Their mother is blind and their elderly father is worried that allowing the girls to play outside in the yard would make them vulnerable to local youths who sometimes climb over the front wall to retrieve their football. When some of the neighbours send a petition to Social Services, the girls are initially taken into care, then allowed home on condition that the parents allow them to leave the house.

What makes this film so extraordinary is that it has the style of a documentary but is actually re-enacting scenes that happened so that the camera can record them. The director managed to get the family to agree to take part in the film.

The girls’ case was picked up by the newspapers and the father in particular feels aggrieved when it is reported (wrongly it seems) that the girls were chained up and neglected. At times the father breaks down in tears at what he sees as his mistreatment by the Press. The mother remains angry at how outsiders have intruded upon her life.  One wonders why they agreed to take part in a film that doesn’t reflect very well on them. Money perhaps?
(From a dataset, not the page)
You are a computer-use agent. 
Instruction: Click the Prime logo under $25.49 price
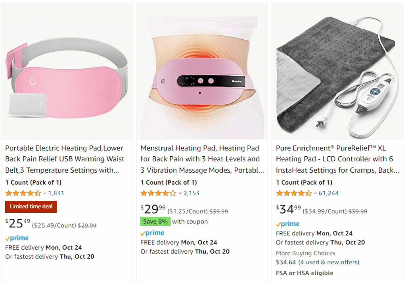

The chance to give their side of the story?

Most of the film portrays how life changes for the family when a social worker insists that the children be allowed out into the streets to play with other children. The two girls can barely speak, having had no contact with anyone except their parents. Yet the local children quickly befriend them and there seems real hope that the girls can adjust to a more normal life.

The girls themselves seem remarkably joyful considering the limitations that have been placed on them. They take delight in simple pleasures like making handprints on the wall, watering a plant, eating an ice cream. They are clearly not acting but just being themselves. It is hard to tell whether all the scenes are re-enacting events that actually happened but the film has a natural feel and a simplicity that makes you believe this is a true story.

The director was only 17 when she made the film but must have benefited from her father, Mohsen Makhmalbaf, also being a film director. Perhaps the most impressive aspect of the film is the way in which the director lets the camera linger over each scene, allowing the story to unfold gradually. The film won the award for best first feature at the London Film Festival.